In the entries below, find the line containing "868x488 pixels. How" and the line containing "Screen dimensions: 891x588". Copy those two lines and everything between them exactly, without the pictures.

= Beginning of Section =

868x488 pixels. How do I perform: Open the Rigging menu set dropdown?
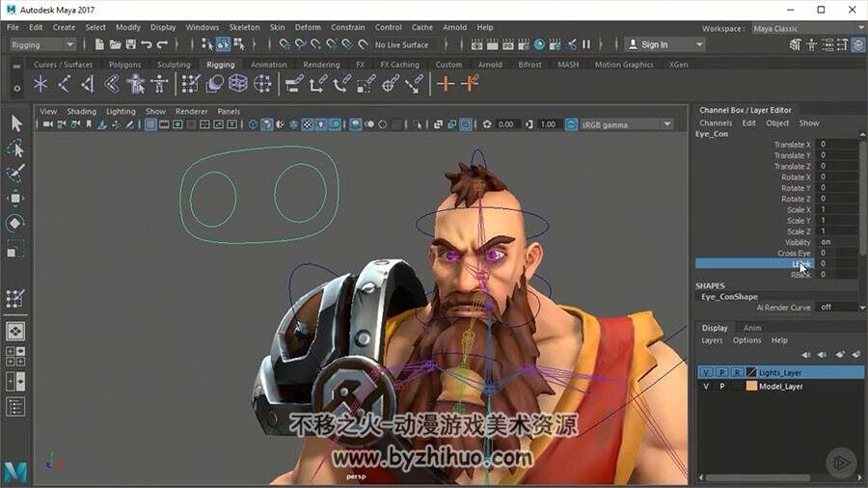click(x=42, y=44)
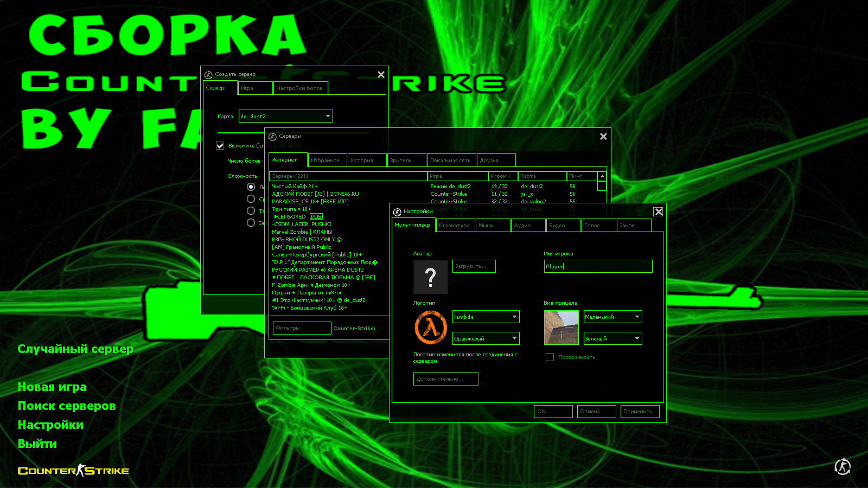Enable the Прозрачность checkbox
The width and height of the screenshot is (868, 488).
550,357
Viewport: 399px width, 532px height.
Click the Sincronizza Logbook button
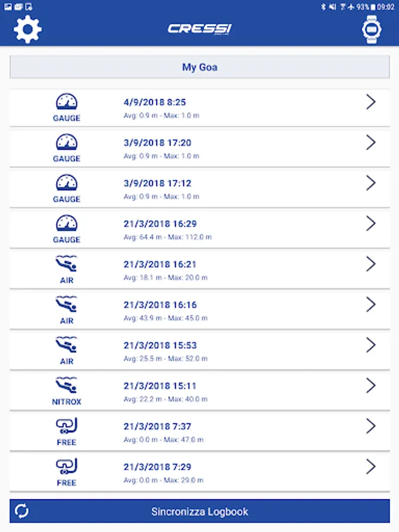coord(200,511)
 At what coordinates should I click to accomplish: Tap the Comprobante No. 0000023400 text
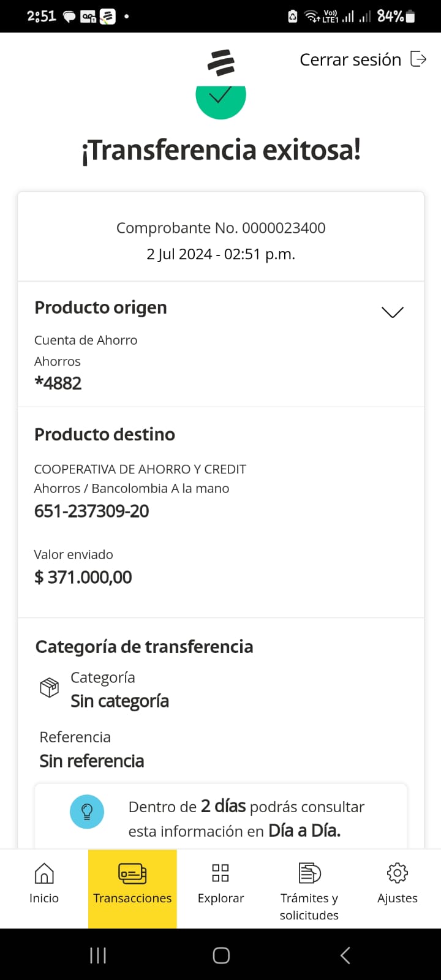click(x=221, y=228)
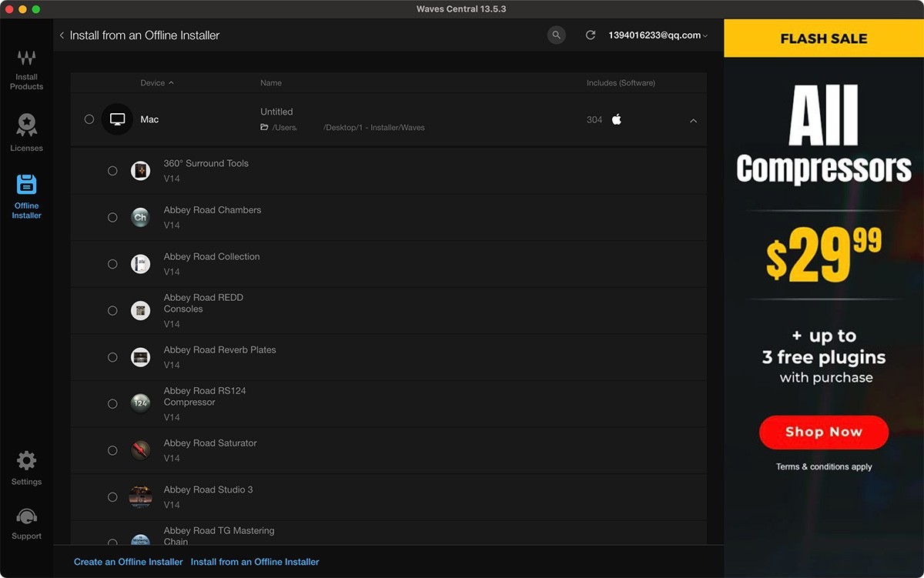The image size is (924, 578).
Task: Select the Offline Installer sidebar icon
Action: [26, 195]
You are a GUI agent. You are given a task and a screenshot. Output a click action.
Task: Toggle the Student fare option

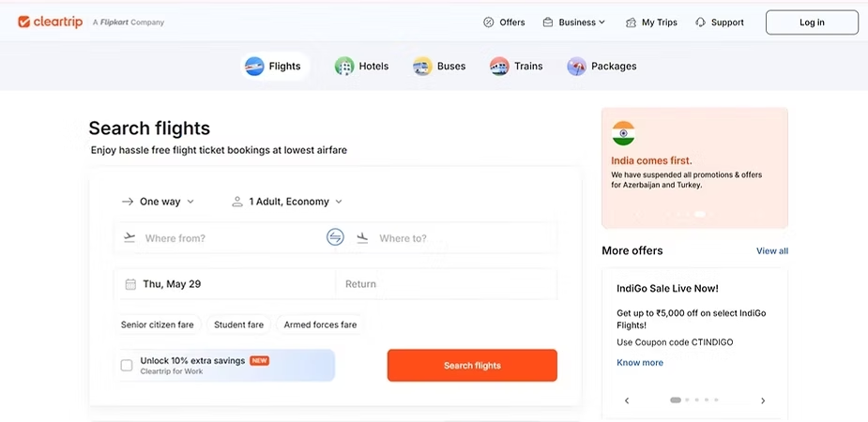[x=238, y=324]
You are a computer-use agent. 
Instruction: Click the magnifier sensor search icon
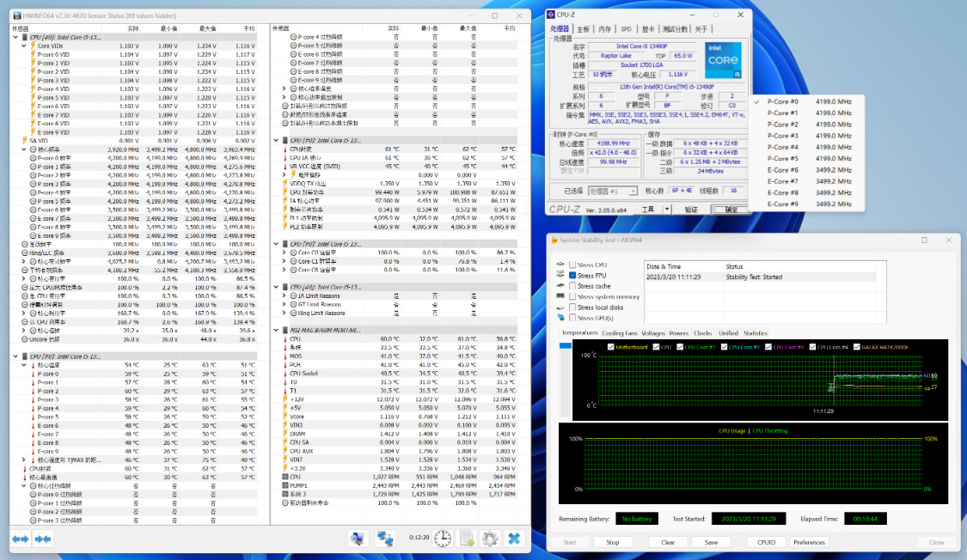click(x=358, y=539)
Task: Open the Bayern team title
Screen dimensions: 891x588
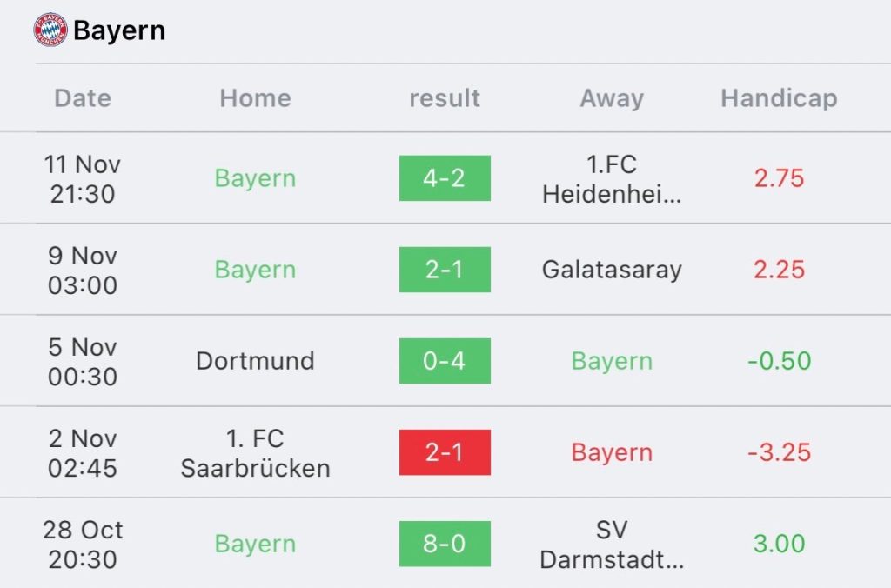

= End of Section =
= Beginning of Section =

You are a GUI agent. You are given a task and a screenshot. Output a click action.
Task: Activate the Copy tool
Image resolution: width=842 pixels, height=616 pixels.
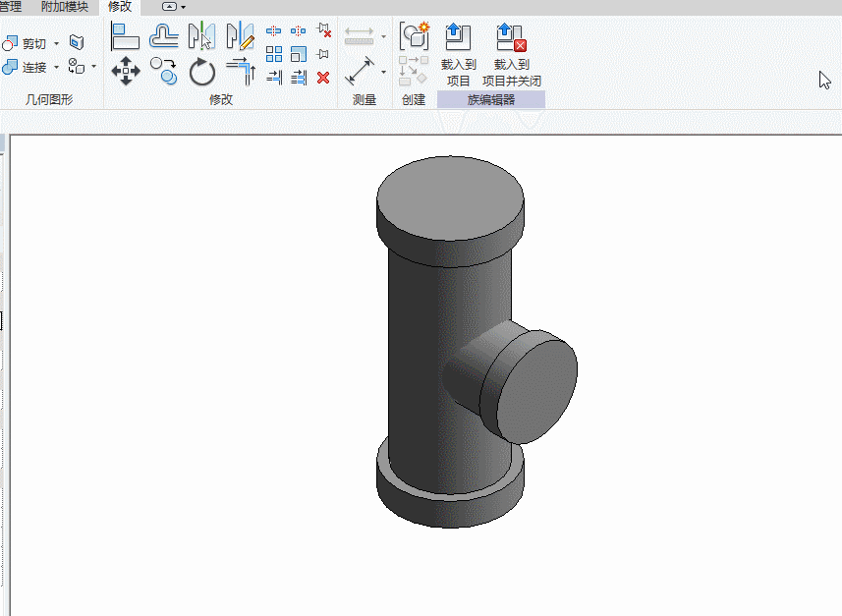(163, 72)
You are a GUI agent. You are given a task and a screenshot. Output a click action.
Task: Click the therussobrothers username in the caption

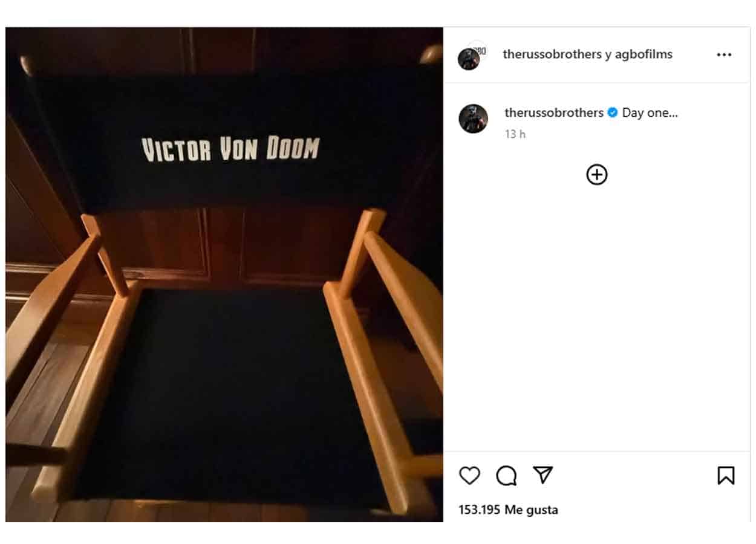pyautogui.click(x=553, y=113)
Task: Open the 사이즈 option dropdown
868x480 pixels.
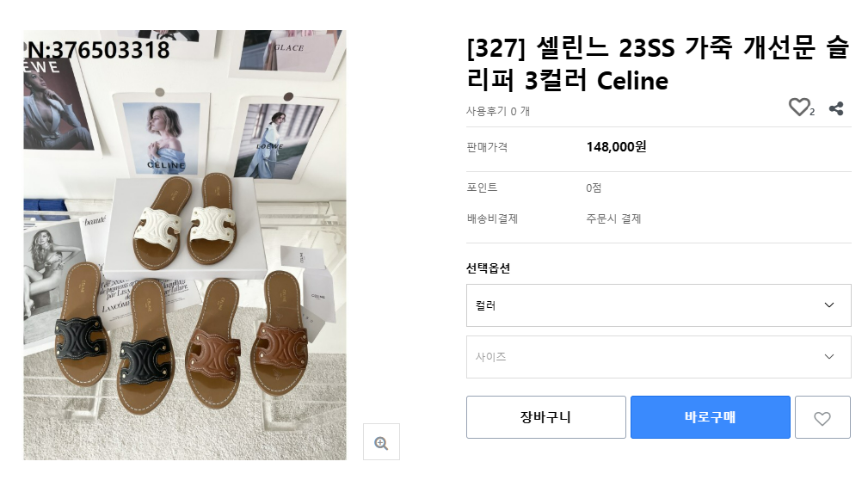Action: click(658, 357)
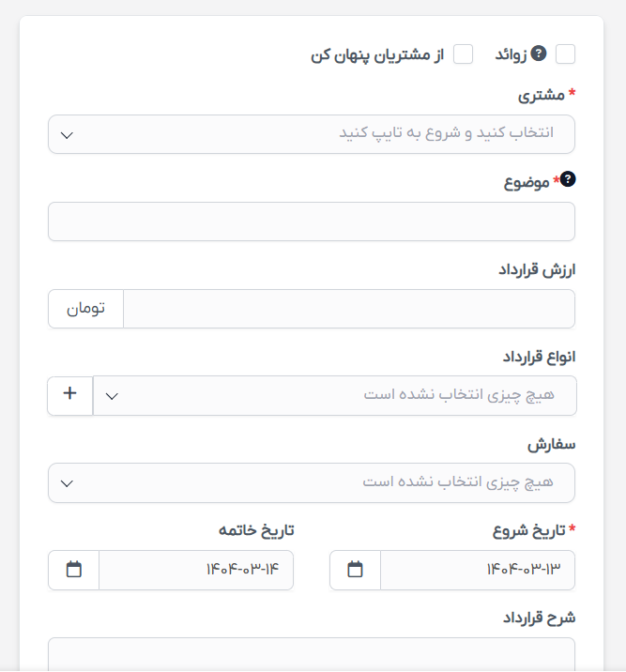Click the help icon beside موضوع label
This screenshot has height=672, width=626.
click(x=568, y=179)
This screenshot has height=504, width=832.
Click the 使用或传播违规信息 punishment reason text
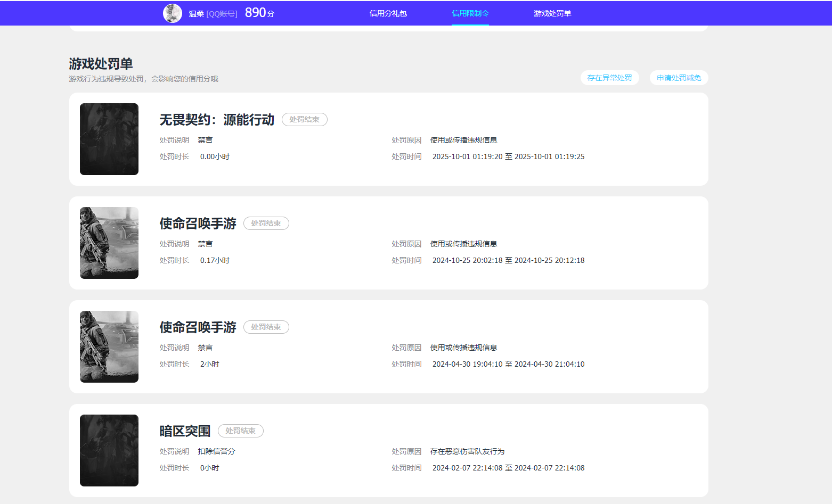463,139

= End of Section =

> Expected output
868x488 pixels. How do I perform: Open the Rigging menu set dropdown?
click(x=42, y=44)
Enable the Прозрачность checkbox
The width and height of the screenshot is (868, 488).
550,357
Viewport: 399px width, 532px height.
Click the Sincronizza Logbook button
coord(200,511)
 At what coordinates should I click to accomplish: Tap the Comprobante No. 0000023400 text
click(x=221, y=228)
The image size is (924, 578).
Task: Select the Offline Installer sidebar icon
Action: [26, 195]
You are a GUI agent. You are given a task and a screenshot. Output a click action.
Task: Toggle the Student fare option

[x=238, y=324]
You are a computer-use agent. 
Instruction: Click the magnifier sensor search icon
click(x=358, y=539)
Task: Open the Bayern team title
Screen dimensions: 891x588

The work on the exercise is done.